2010-07-23 Thread Terry J. Reedy

Terry J. Reedy tjre...@udel.edu added the comment:

Chris, when posting something like this, *please* include the output. I had to 
insert ()s to run this with 3.1. I will upload the py3 version as test3.py. Is 
your output the same as mine?

x: success
Test.x: error
Test2.y: success
Test3.x: error
Test3.y: error
Test4.x: success

There is an obvious inconsistency between Test2 and Test/Test3. This shows up 
also in the dis.dis(test) output. So there is definitely a bug.

To me, the Test2 result is the error. I base this on 7.7 Class Definitions: 
The class’s suite is then executed in a new execution frame (see section 
Naming and binding), using a newly created local namespace and the original 
global namespace. I interpret this to mean that intermediate namespaces are 
not used (as was the case before 2.2). Indeed, this sentence is unchanged from 
the 2.1 doc (and before).
http://docs.python.org/release/2.1/ref/class.html

Of course, the intent could have changed without changing the wording, by 
reference to the Naming and Binding section, but then this sentence really 
should be changed too.

The current Naming and Binding section includes:

A scope defines the visibility of a name within a block. If a local variable 
is defined in a block, its scope includes that block. If the definition occurs 
in a function block, the scope extends to any blocks contained within the 
defining one, unless a contained block introduces a different binding for the 
name. The scope of names defined in a class block is limited to the class 
block; it does not extend to the code blocks of methods.

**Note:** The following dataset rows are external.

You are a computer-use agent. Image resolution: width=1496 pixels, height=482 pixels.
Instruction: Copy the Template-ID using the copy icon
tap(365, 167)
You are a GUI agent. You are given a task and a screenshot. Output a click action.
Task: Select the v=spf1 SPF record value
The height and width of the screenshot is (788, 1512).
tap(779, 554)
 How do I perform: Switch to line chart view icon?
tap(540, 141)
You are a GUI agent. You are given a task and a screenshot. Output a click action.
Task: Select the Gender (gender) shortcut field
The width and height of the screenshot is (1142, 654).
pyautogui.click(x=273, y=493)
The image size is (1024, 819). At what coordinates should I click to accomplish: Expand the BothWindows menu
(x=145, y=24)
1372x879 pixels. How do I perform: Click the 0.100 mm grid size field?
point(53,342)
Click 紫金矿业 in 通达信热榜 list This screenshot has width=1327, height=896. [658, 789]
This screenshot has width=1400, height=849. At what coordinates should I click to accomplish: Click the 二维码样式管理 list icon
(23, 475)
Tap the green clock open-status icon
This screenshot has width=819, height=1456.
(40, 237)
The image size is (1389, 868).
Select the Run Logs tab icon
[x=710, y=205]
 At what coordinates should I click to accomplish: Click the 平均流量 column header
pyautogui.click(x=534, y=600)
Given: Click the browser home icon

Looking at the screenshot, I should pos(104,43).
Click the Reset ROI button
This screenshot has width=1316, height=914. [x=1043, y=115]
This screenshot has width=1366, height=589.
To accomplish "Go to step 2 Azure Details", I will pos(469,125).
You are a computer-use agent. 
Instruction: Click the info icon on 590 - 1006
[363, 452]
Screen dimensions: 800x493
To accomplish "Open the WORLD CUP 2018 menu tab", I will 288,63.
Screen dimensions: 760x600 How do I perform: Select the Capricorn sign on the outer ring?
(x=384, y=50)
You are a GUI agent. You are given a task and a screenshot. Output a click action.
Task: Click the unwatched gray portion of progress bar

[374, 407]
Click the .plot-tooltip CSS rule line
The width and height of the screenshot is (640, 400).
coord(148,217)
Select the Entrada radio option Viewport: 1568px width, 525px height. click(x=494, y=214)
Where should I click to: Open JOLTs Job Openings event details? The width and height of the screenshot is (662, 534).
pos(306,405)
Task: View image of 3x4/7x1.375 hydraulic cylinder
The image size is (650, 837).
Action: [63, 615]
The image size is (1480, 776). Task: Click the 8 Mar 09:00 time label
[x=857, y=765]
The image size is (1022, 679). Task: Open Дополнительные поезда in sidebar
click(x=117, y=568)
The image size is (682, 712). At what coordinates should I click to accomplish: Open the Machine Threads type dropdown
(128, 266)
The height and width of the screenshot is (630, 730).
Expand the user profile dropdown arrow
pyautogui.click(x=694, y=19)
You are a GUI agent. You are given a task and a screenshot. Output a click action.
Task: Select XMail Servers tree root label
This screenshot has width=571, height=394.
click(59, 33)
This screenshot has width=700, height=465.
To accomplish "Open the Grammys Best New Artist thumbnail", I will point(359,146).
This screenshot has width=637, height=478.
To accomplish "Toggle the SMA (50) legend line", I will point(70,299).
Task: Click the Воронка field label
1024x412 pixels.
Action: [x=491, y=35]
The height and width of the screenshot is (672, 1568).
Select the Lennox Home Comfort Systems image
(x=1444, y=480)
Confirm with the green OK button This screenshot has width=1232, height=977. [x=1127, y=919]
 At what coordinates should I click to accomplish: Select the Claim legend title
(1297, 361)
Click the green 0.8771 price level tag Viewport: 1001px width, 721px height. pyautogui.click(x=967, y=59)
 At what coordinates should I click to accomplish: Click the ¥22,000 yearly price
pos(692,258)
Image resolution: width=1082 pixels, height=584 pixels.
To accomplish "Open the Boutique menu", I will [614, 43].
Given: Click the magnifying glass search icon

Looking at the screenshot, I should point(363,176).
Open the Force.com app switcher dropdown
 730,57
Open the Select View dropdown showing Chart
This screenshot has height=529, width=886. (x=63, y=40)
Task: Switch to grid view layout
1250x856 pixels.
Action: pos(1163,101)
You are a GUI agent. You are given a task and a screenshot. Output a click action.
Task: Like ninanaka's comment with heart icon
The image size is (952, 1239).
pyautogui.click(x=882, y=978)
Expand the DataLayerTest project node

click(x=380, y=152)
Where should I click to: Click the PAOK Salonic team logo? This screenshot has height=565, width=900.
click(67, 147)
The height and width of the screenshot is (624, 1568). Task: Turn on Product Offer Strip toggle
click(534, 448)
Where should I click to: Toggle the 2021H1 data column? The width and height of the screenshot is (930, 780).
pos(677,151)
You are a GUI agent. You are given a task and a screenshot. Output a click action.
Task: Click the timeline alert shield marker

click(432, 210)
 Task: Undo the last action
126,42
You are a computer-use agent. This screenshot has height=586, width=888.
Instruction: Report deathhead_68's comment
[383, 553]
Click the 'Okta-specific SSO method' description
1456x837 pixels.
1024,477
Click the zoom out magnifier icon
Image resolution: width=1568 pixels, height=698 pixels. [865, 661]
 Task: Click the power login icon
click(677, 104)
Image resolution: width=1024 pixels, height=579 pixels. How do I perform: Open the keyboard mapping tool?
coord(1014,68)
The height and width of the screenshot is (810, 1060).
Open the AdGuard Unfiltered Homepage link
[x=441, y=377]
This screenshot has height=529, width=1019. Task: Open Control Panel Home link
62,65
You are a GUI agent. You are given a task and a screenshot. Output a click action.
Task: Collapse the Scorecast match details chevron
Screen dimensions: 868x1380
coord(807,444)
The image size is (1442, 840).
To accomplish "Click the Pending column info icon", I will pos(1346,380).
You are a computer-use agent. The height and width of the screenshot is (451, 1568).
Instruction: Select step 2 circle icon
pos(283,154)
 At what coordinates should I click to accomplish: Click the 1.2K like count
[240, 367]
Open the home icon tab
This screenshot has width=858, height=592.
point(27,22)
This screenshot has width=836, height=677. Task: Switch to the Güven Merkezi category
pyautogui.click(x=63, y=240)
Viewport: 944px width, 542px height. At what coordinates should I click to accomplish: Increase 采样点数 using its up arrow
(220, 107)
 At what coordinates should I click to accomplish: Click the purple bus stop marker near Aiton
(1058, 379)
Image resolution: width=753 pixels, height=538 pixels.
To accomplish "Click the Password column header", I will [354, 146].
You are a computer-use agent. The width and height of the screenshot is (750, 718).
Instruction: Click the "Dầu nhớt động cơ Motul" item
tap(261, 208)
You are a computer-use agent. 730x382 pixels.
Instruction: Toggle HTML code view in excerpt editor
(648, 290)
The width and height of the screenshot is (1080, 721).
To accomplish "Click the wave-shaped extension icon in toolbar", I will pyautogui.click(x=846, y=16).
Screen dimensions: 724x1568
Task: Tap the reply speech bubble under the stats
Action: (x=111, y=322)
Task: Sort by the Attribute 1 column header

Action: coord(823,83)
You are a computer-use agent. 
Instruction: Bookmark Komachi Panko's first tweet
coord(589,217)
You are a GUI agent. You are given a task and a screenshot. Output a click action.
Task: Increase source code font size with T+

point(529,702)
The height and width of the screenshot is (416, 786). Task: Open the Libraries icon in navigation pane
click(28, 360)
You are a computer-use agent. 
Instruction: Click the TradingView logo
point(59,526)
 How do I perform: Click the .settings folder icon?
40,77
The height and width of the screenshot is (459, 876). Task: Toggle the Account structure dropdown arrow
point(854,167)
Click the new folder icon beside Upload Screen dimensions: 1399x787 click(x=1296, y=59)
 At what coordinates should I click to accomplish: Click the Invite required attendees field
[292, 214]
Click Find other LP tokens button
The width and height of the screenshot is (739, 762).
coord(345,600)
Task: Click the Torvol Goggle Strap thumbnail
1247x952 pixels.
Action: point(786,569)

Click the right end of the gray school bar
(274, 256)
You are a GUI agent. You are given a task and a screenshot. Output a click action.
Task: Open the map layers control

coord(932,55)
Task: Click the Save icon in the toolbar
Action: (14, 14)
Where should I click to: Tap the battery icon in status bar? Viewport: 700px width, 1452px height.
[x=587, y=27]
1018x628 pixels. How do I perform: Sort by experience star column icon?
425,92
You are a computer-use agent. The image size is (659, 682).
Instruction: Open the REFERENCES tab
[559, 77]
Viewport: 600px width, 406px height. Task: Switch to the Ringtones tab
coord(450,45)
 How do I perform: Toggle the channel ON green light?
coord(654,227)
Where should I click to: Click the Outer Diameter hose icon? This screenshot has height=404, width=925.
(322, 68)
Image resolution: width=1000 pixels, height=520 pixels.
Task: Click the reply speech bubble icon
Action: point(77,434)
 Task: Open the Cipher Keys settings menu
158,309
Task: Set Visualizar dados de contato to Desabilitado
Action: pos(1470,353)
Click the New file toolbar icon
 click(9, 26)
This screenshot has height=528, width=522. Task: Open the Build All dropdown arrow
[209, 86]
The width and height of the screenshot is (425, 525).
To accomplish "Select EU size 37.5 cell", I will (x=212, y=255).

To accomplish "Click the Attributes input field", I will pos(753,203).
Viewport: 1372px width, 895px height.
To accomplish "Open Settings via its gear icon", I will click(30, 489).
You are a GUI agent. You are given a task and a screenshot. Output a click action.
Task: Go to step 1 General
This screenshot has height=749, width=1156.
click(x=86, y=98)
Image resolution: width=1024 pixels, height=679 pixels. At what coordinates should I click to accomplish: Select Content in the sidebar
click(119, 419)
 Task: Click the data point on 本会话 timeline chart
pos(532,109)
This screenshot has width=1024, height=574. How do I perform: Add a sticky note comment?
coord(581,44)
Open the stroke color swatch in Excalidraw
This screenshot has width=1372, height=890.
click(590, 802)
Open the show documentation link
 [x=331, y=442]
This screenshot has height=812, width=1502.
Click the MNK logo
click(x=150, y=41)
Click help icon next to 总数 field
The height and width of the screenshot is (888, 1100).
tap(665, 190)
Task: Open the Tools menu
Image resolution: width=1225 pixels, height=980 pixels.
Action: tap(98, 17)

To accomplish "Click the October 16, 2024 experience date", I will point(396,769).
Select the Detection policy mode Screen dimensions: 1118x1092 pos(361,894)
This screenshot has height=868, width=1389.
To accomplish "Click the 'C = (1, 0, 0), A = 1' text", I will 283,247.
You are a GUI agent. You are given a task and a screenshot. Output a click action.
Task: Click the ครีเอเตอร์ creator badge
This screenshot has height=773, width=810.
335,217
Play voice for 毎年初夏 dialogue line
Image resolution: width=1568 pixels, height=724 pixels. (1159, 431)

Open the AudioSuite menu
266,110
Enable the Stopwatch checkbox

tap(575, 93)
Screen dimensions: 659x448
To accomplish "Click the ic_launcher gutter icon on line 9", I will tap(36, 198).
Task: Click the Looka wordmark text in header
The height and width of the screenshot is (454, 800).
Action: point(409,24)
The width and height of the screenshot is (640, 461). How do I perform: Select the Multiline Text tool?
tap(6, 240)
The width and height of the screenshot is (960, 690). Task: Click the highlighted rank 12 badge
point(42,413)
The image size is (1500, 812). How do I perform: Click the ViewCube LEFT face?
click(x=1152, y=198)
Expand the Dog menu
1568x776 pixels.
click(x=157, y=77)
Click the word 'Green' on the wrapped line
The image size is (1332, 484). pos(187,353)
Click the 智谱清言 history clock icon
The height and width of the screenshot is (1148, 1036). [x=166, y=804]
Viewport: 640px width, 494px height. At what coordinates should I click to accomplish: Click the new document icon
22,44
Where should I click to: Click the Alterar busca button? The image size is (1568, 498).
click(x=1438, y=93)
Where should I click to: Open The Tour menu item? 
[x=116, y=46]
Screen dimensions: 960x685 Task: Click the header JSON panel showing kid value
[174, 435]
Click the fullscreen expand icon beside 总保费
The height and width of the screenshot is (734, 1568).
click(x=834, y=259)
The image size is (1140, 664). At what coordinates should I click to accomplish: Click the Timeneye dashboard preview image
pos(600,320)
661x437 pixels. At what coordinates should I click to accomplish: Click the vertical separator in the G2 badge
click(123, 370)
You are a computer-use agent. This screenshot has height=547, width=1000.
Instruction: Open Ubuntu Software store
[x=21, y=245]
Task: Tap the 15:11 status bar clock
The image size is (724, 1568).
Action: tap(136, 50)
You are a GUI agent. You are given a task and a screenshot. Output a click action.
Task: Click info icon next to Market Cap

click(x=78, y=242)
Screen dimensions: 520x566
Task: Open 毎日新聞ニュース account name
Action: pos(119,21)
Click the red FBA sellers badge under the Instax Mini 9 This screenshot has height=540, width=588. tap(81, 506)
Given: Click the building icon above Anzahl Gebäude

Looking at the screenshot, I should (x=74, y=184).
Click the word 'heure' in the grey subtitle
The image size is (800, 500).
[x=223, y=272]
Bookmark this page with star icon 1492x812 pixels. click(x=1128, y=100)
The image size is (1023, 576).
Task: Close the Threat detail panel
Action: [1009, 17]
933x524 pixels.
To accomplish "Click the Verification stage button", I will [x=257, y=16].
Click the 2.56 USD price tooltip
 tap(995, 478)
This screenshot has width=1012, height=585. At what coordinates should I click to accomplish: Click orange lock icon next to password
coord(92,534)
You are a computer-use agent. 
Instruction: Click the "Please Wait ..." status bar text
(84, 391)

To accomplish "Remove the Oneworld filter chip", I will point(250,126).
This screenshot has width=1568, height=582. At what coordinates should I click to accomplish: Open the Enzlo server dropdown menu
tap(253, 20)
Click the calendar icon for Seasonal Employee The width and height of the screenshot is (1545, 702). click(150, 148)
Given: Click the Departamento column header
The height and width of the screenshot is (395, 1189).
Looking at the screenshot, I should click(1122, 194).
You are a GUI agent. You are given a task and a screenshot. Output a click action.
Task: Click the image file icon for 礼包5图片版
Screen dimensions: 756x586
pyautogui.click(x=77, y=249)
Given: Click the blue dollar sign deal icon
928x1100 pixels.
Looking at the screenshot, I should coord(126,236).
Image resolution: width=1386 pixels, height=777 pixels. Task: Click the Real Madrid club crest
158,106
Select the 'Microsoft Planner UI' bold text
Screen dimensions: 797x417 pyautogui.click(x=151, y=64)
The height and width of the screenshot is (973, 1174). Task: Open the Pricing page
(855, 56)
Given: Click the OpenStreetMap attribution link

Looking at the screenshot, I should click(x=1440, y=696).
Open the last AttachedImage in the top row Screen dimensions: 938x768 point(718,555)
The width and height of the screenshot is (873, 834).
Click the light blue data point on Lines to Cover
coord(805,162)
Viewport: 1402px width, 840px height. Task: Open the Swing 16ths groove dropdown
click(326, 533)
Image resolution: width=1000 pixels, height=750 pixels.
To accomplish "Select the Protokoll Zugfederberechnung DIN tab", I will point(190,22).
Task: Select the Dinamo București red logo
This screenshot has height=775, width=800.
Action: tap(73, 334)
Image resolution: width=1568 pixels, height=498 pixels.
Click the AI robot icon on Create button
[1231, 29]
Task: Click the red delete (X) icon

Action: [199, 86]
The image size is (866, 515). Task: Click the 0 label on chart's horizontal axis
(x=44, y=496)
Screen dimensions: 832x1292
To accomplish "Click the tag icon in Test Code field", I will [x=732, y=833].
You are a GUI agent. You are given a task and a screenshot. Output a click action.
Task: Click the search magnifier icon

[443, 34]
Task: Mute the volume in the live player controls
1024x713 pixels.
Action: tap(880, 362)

So class blocks are an exception in propagating down, and I thought they were 
also an exception for propagating into, for the reason stated above. 

It is possible that this is an undefined corner of the language. Certainly, the 
compiler is confused as it treats one nested class (Test2) as a closure and the 
other three nested classes as not.

Since the name and binding design is Guido's and central to Python's operation, 
I personally would not touch it without his input. Hence I have added him as 
nosy and second the idea of pydev discussion.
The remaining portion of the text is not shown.